Europa und die USA wollen ihre Börsen stärker regulieren - China macht das genaue Gegenteil: Händler dürfen dort künftig mit geliehenem Geld Aktien kaufen und Leerverkäufe tätigen. In vielen Ländern sind short sales zurzeit verboten, weil sie Kurse ins Bodenlose stürzen können.
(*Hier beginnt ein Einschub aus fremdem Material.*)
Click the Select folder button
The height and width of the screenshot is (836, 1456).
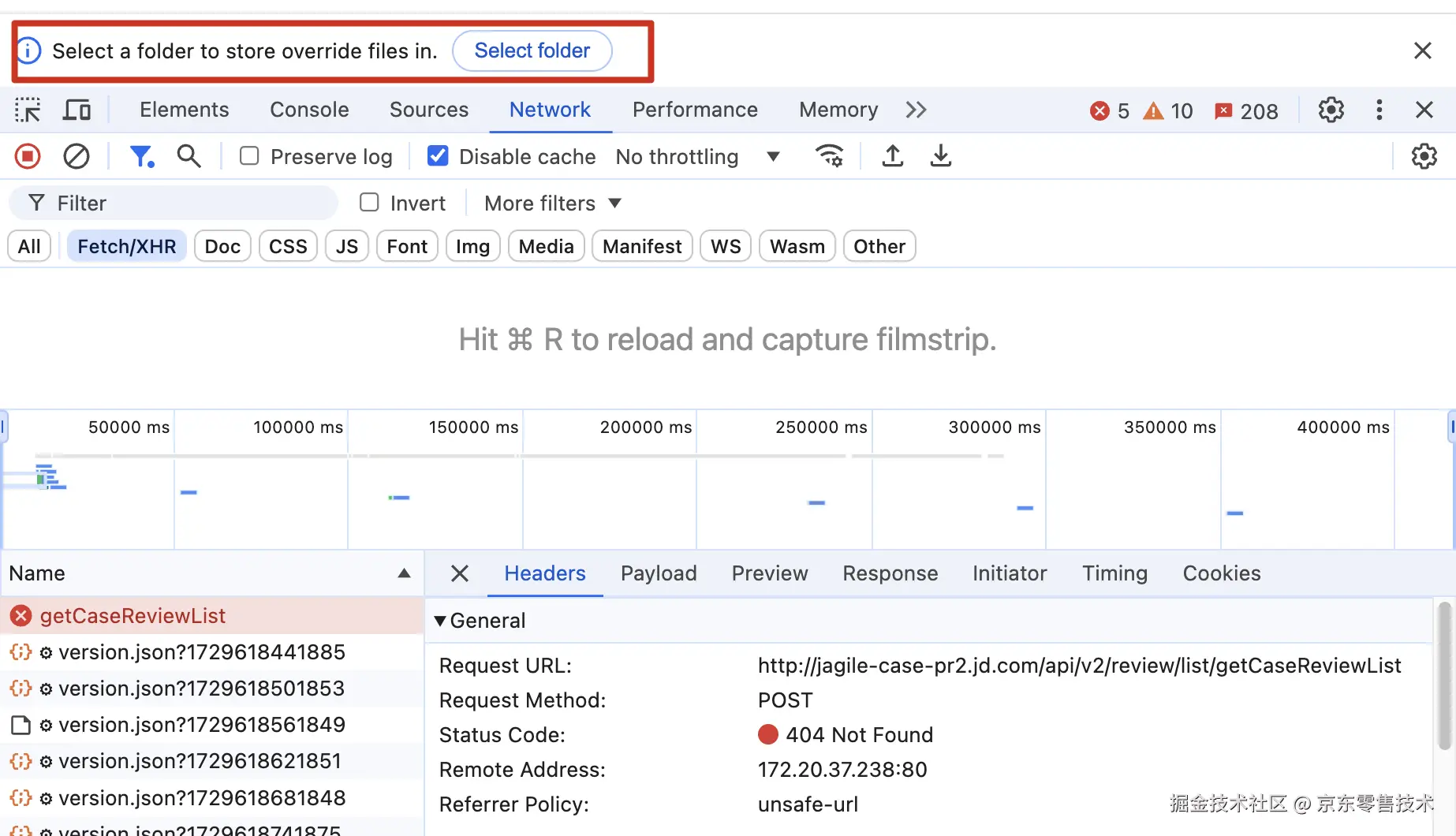pos(532,50)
Shanghai - China belebt seine Börsen durch die Erlaubnis neuer Spekulationsformen. Künftig sollen sich Händler von Brokerhäusern Geld zum Aktienkauf leihen dürfen. Durch sogenannte margin trades können sie mehr Wertpapiere kaufen als bisher. Außerdem kündigten Chinas Behörden am Sonntag die Einführung von Leerverkäufen - sogenannter short sales - an.
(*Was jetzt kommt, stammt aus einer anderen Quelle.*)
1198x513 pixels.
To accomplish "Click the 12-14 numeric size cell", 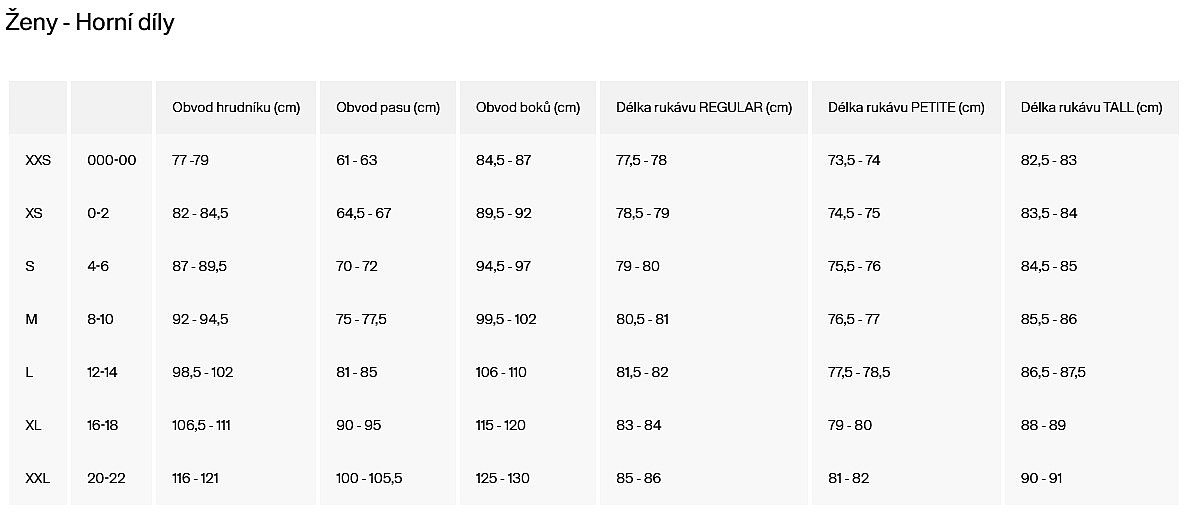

Dabei leihen sich Händler Aktien von anderen Börsianern und verkaufen sie sofort wieder am Aktienmarkt. Sie spekulieren darauf, dass die Preise der Papiere fallen. Geschieht dies, kaufen die Händler die Aktie günstiger zurück - und streichen die Differenz zwischen Verkaufs- und Kaufpreis als Gewinn ein. Da diese Geschäfte den Abwärtstrend von Aktien dramatisch beschleunigen können, sind sie wegen der Finanzkrise derzeit an vielen Börsen weltweit ausgesetzt.
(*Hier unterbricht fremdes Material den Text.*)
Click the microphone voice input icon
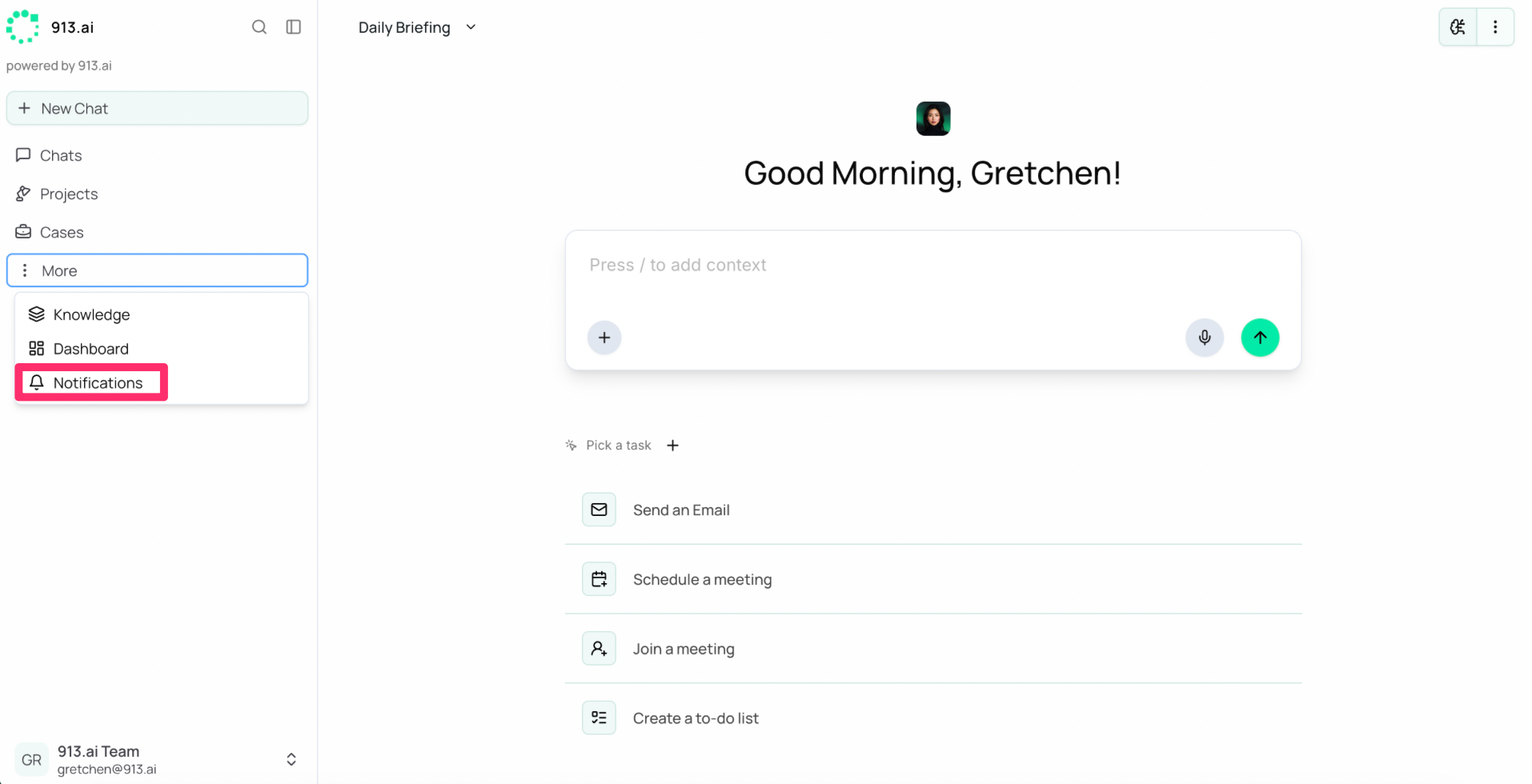The width and height of the screenshot is (1532, 784). [x=1204, y=338]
China plant seit langem Reformen an seinen Aktienmärkten, hat diese wegen enormer Kursschwankungen in den vergangenen Jahren jedoch mehrfach aufgeschoben. Ab wann die neuen Spekulationsformen, die in einer Versuchsphase zunächst bei einigen Aktien getestet werden sollen, in Kraft treten, blieb zunächst offen. Experten erwarten, dass die chinesischen Börsen von den angekündigten Maßnahmen stabilisiert werden.

Dazu hatte China zuletzt bereits mit seinem Staatsfond Aktien gekauft und die Besteuerung von Aktiengewinnen abgeschafft. Manche Investoren hoffen, dass die Behörden bald auch den Terminhandel mit Aktien - sogenannter futures - einführen.